We used to share everything—stupid jokes, series talks, religion vs. atheism chats, the songs that got us through tough days. Weekends meant coffee and honesty, the kind of friendship that felt easy, like breathing. But then, slowly, something shifted. Not all at once. Just a quiet crack, barely noticeable, until one day the whole thing split wide open.
The thing that broke us? Politics.
We were never on the same page politically, and that used to be fine. We’d tease each other—I called you “too woke,” you joked I was “down the rabbit hole.” It was light, harmless. But then the jokes stopped landing. The online posts started—sharp, frustrated, sometimes outright mocking. You’d read something I shared and think, That’s about people like me. I probably saw your posts and rolled my eyes, thinking you were just another self-righteous echo chamber. Maybe you were.
The hardest part isn’t that we disagreed. It’s that the disagreement swallowed everything else. Conversations turned into arguments. Silences became loaded. And after one too many clashes over headlines and elections, we just… stopped. (At least, you did.)
It didn’t have to go this way.
I still believe people are more than their politics. So what went wrong? We forgot something simple: Being kind is more important than being right.
Our friendship worked because of trust, because of the unspoken promise that we’d listen, even when we didn’t get it. But somewhere along the way, we let politics become who we were. We stopped trying to understand and started trying to win. And in the end, we both lost. Or I could be the only loser here.
Can friendships survive political divides? I hope so. But it takes work. It means biting your tongue sometimes. It means saying, “I don’t agree with you, but you still matter to me”—and actually meaning it.

* * * *

▸ **Exercise details**: In the essay about a friendship lost to politics, what reason does the writer give for why the friendship once worked? Answer in one to three sentences.

▸ **Material provided**:
* * * *

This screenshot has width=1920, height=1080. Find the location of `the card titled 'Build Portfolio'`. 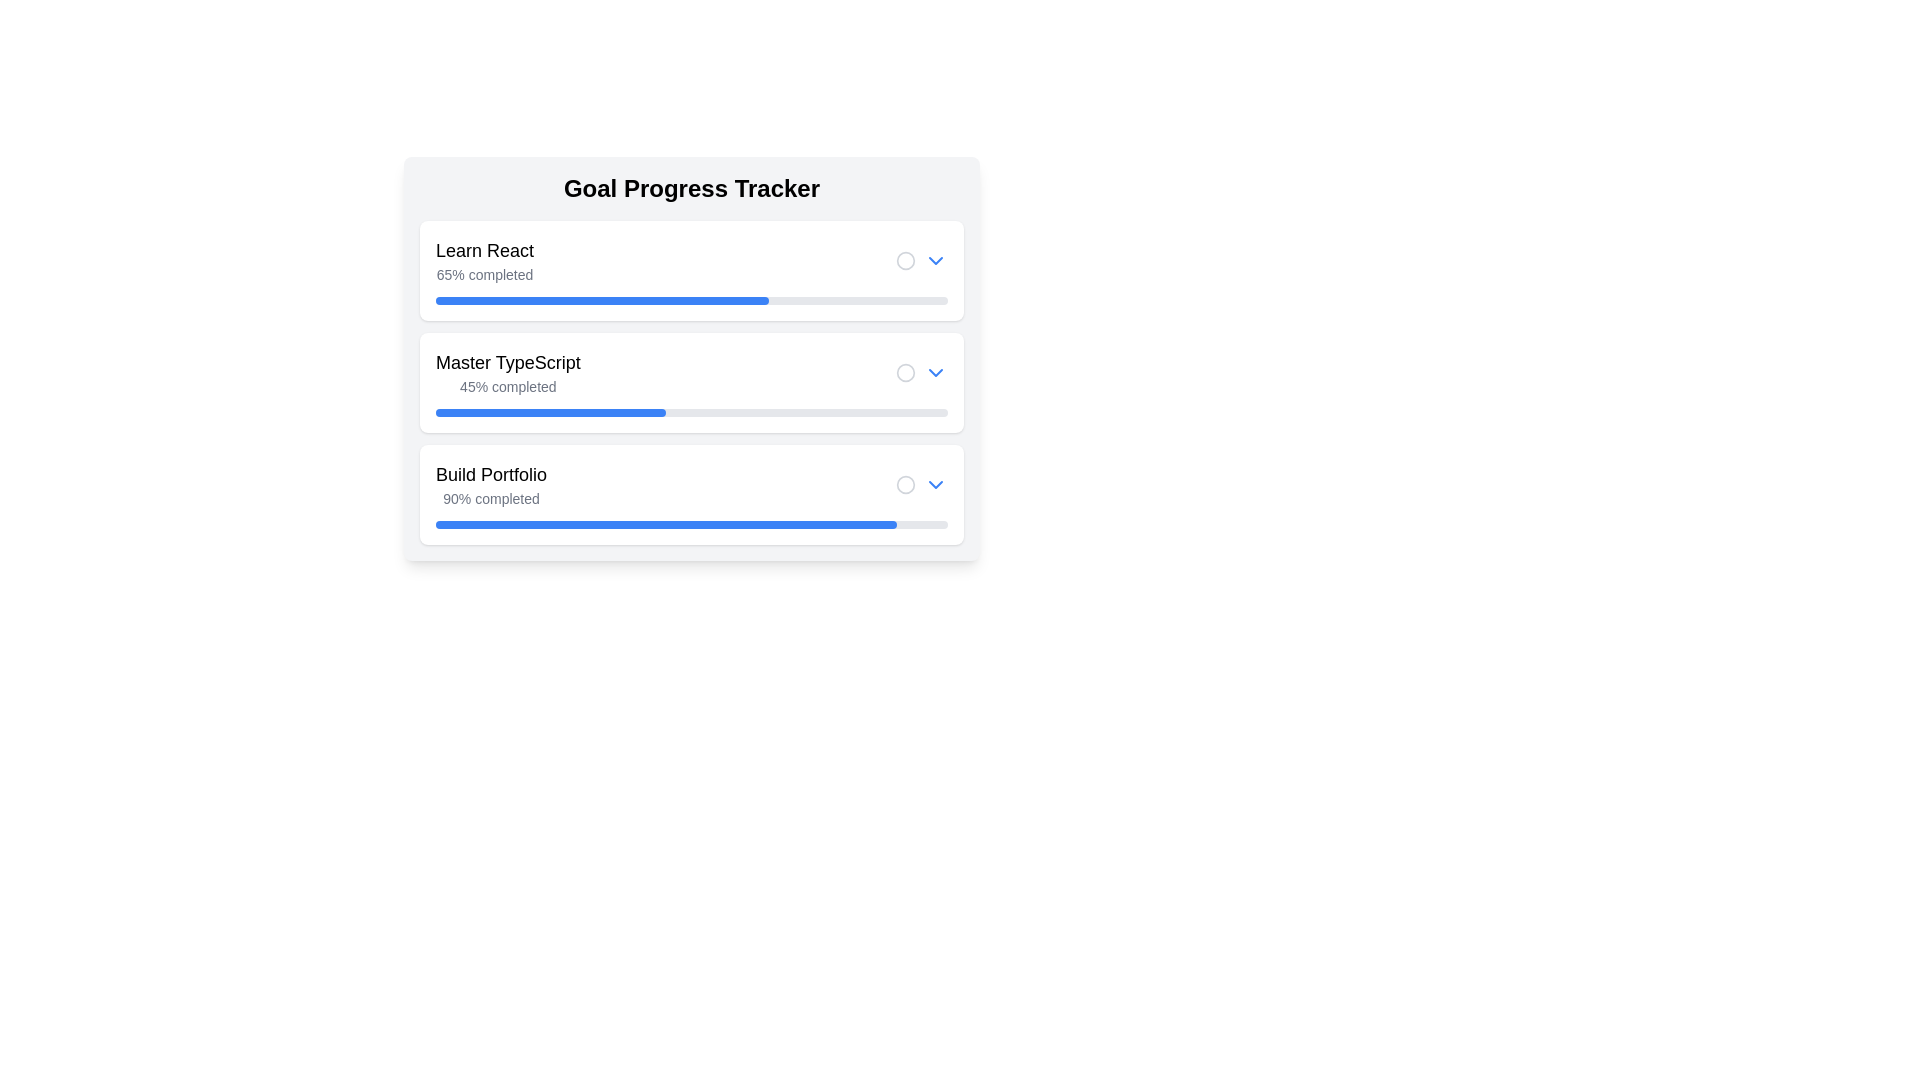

* * * *

▸ **Solution below**: The writer says the friendship worked because of trust. It also rested on an unspoken promise that the two would listen to each other even when they didn't get it.